In that context, it’s particularly disappointing to note that the current issue contains five stories, all of which are by men. Now, I used to think this didn’t matter with individual issues of magazines (see, for example, my review of Jupiter XXIV, where I don’t mention the all-male line-up) – anthologies, yes, because they make an individual statement; but I was less concerned when it came to issues of magazine, because they could be viewed in the wider context of the magazine’s complete run.

These days, however, I am inclined to think differently: any list of writers or stories makes a statement; to exclude women from a list is to imply that they don’t write that sort of fiction – which is an impression I would never want to encourage. It’s vital for readers, authors, editors, and publishers alike to keep an eye out for things like this, to prevent them from happening, and not let them go unremarked when they do slip through the net.

Going back to the current issue of Black Static, there’s an interview with horror editor Stephen Jones which touches on the subject of female writers in the genre. One of Jones’s comments is another sentiment with which I would have agreed readily at one time, though now I have reservations –  that the quality of the story is of paramount importance, rather than its author’s gender (or what-have-you).

I could agree with this wholeheartedly if the playing-field were level, but the playing-field is not level. Historically, more men have been published than women, and the effects of that filter down. I’ve never selected books on the basis of an author’s gender, but my book collection is still weighted heavily towards male authors, and that’s because there have always been proportionately more books by men around from which I could choose.
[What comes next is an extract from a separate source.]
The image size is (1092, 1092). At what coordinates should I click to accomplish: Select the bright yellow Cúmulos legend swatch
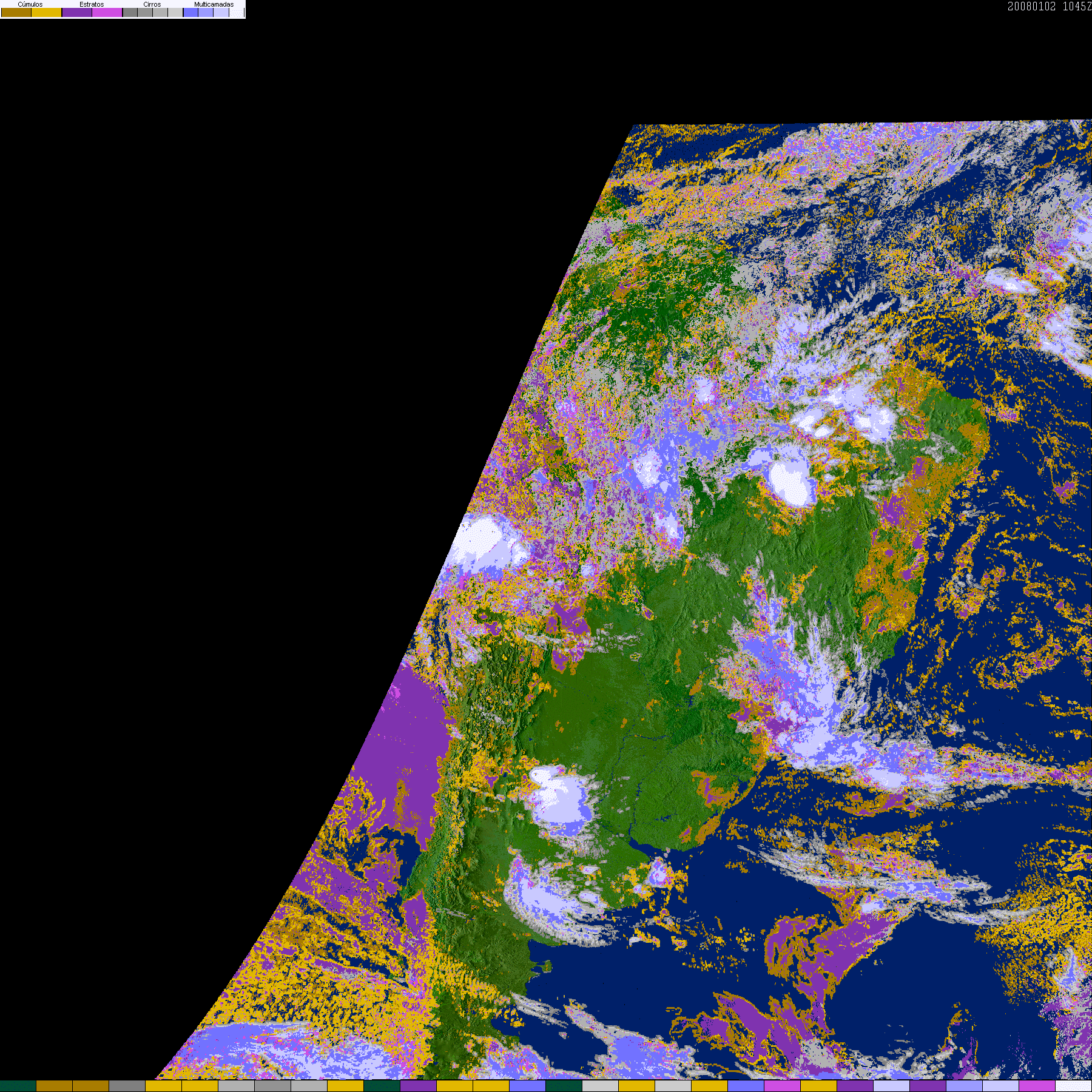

I’m well aware that the coverage on this blog is also weighted towards male writers, a situation with which I’m not happy. Whilst I may not be able to remove that bias entirely, what I can do is to make sure that I’m looking for and drawing attention to the work of female writers, of whatever genre. I’d urge others to do the same.

Gary Fry, ‘Strings Attached’ (2010)

Fifty-something Tullis travels to the seaside town where he plans to open his own burger bar; there’s just the little problem of the locals not being too happy about it — and the nagging feeling of a childhood memory just out of reach, which points to something rather disturbing about the theatre annexe that Tullis has bought.

Over the course of these Null Immortalis posts, I’ve talked a couple of times about stories whose elements I’d wish cohered a little more than they do. ‘Strings Attached’ is the opposite: a tale which is all the stronger because its elements don’t quite cohere. Fry hints at something dark, then suggests an explanation; but the events of the story don’t support that explanation fully — and there’s a sense that what’s happening here will not submit to any straightforward analysis, whcih makes the story all the more unsettling.

Rating: ***½

Elsewhere
Gary Fry’s website

Joel Lane, ‘The Drowned Market’ (2010)

A publisher rejects the manuscript of a struggling writer; the next submission they receive from him is a thinly-disguised tale of his taking revenge. The threatening MS is promptly sent to the police; but the narrative has changed – and may reflect the writer’s next move. This story has elegant flourishes typical of Lane (‘[As] a publisher…people assume the past is all that matters to you. They forget that you still have to breathe’), but the metaphorical underpinning isn’t as satisfying as that of (say) his ‘Black Country’.

Rating: ***

David M. Fitzpatrick, ‘Lucien’s Menagerie’ (2010)

Julia Trafton discovers that her late husband, the wealthy but cruel Lucien Kane, has been unexpectedly generous in his will: he has bequeathed Julia’s family home (which she gave over to Lucien when they married) to her. There’s a condition, however, Julia must remain in the house for one night, without moving any of fifty-two marked objects. This may seem straightforward enough, but the objects turn out to be the fruits of Lucien’s interest in taxidermy – including his own stuffed corpse, proudly on display in the bedroom.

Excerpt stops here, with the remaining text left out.